Records shown:
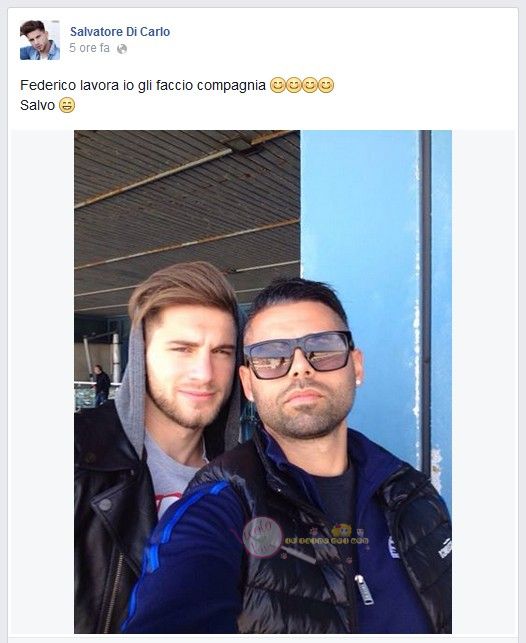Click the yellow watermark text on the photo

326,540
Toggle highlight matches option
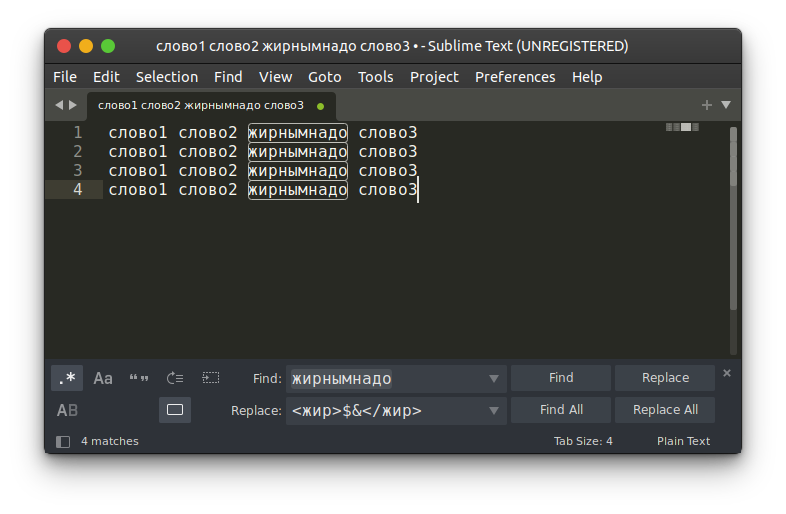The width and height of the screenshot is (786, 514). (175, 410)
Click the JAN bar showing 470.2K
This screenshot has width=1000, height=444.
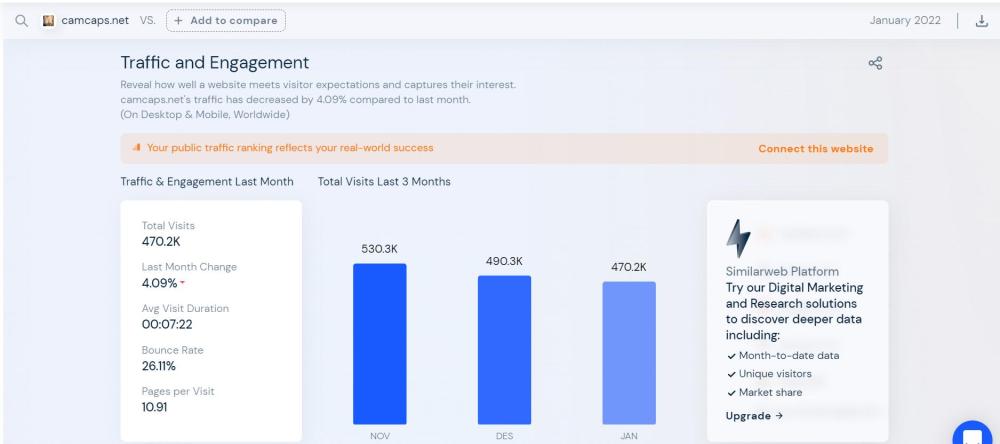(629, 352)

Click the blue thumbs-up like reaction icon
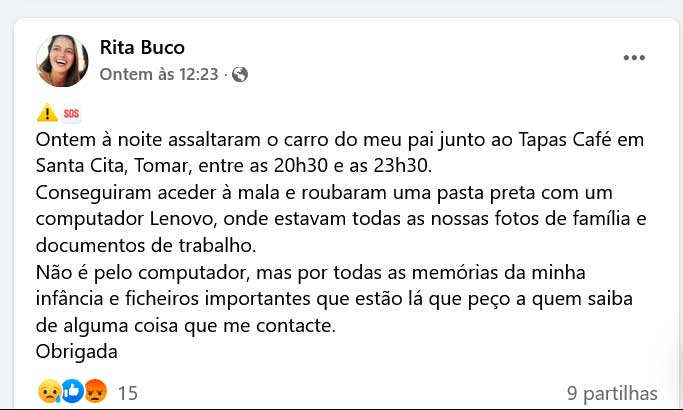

How to complete this task:
Extract exactly the lines above from the line containing "Toggle highlight matches option" through the last one, both ends included, but not the pictures.

Solution for this problem:
Toggle highlight matches option
The width and height of the screenshot is (786, 514). (175, 410)
Click the JAN bar showing 470.2K
This screenshot has width=1000, height=444.
(629, 352)

Click the blue thumbs-up like reaction icon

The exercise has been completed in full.